Y las otras cuatro repitiendo a coro.
Intento incorporarme pero no puedo, mi cuerpo todavía está entumecido. Me doy cuenta que estoy recostado sobre el altar y mi camisa ha sido removida. Mis pantalones siguen en su lugar, lamentablemente.
Cesa el canto y veo que Aspis se me acerca, daga ceremonial en mano.

Shitaro:
“Si así tratan a todos sus invitados, no me sorprende que el club de ocultismo tenga tan pocos miembros.”
Aspis:
“Silencio, cordero.”
Shitaro:
“¿Cordero?”
Aspis:
“¡Virgen!”
Shitaro:
“¡Hey! ¡Andá a cagar!”
Aspis:
“¿No te das cuenta, cordero, que tu único propósito en esta tierra ha sido revelado?
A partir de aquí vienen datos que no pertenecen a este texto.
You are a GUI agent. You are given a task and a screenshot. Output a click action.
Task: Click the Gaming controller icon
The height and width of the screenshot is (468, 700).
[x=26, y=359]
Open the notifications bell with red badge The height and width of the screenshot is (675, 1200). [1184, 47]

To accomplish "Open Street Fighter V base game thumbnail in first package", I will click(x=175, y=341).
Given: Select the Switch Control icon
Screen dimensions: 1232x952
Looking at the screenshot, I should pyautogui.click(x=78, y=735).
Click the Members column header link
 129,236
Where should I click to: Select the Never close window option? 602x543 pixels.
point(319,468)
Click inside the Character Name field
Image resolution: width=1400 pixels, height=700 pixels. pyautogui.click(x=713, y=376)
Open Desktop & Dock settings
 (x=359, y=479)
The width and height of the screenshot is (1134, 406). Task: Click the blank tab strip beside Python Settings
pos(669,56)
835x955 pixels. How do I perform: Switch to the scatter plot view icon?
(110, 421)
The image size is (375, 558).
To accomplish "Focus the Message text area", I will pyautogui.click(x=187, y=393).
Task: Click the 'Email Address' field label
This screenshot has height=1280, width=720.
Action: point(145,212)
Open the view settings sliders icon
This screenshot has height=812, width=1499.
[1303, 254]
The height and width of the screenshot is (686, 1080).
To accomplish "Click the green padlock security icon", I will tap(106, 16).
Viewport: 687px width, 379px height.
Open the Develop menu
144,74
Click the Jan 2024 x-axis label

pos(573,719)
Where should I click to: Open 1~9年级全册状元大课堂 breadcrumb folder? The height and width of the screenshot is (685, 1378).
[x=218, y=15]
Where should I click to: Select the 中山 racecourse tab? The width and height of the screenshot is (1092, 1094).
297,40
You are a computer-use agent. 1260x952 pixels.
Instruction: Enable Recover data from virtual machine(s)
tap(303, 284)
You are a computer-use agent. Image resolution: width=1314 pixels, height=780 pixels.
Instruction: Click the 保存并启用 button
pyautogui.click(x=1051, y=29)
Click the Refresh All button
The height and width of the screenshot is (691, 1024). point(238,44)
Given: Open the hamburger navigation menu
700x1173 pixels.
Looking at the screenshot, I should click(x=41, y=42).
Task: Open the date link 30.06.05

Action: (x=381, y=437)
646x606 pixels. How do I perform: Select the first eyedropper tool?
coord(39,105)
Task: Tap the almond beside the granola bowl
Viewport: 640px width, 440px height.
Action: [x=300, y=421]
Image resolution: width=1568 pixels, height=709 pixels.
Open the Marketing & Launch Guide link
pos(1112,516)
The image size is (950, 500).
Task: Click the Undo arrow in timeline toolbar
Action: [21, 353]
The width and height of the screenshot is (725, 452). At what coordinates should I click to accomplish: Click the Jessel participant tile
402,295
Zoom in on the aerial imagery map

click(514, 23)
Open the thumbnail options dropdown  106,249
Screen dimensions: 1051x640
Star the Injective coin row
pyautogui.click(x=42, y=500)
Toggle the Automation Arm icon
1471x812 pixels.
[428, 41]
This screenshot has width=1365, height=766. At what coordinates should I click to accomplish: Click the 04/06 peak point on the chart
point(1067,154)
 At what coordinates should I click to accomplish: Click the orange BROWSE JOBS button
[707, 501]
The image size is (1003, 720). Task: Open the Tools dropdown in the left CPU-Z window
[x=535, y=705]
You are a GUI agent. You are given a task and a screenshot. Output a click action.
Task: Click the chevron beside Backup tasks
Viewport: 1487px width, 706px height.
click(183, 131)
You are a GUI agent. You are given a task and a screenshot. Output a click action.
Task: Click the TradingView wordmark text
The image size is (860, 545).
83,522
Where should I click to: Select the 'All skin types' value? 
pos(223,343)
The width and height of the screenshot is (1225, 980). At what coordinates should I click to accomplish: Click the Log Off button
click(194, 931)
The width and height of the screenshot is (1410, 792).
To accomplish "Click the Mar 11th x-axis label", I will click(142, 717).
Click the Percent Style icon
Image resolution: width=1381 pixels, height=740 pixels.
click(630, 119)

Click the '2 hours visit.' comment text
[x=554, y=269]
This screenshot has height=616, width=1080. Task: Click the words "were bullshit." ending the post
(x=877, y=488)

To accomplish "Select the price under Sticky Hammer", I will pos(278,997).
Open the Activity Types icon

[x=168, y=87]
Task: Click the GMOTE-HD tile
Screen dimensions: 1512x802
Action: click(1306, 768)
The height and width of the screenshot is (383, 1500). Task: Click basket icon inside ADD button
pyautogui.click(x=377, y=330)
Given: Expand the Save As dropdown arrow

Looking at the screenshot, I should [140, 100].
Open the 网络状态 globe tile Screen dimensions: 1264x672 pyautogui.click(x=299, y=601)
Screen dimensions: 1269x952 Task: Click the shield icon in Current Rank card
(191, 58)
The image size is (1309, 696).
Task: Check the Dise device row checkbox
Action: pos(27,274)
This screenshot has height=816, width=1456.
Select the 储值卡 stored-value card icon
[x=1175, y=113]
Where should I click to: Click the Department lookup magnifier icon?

Deberías alegrarte, pues será tu energía sexual la que nutrirá a nuestro dios. Tu libido, acumulada durante años, emergerá hoy por primera vez para-”
Shitaro:
“Nena, me vibra el pito.”
Aspis:
“¿Qué dices?”
Shitaro:
“Me están llamando. Alcanzame el celular, que lo tengo en el bolsillo y no me puedo mover.”

Aspis introduce su mano en el bolsillo de mi pantalón y tras revolotear por varios segundos extrae un pequeño rectángulo de plástico negro. En silencio, me muestra el display del aparato.

Shitaro:
“Es el hincha pelotas de Sensuke. Qué ganas de joder tiene. Sabía que a esta hora iba a estar cogiendo y me llama igual. No atiendas.”

Aspis deposita el teléfono a un costado del altar y vuelve a tomar la daga ceremonial. La sostiene con ambas manos a pocos centímetros de mi pecho desnudo. Vuelve a entonar salmos en latín, con las otras cuatro haciéndole el coro.

Aspis:
“¡Voca me benedictum! ¡Sana meam animam!”

Momento. Se me ocurre algo.

Shitaro:
“Nena, consulta. El cordero necesariamente debe ser virgen, ¿no?”
Aspis:
“Así es. La mejor fuente de energía sexual condensada. Con ella podremos al fin despertar a nuestro dios.”
Shitaro:
“Ok, ok. ¿Y si te digo que puedo conseguir un cordero con todavía más fuerza sexual condensada que la mía? Tu dios se pondría contento.”
Aspis:
“Entiendo que eres tú el cordero más exaltado de la escuela.”
Shitaro:
“No, nena. Este otro pibe destila pajerismo por cada poro. Atendé el teléfono y pasámelo.”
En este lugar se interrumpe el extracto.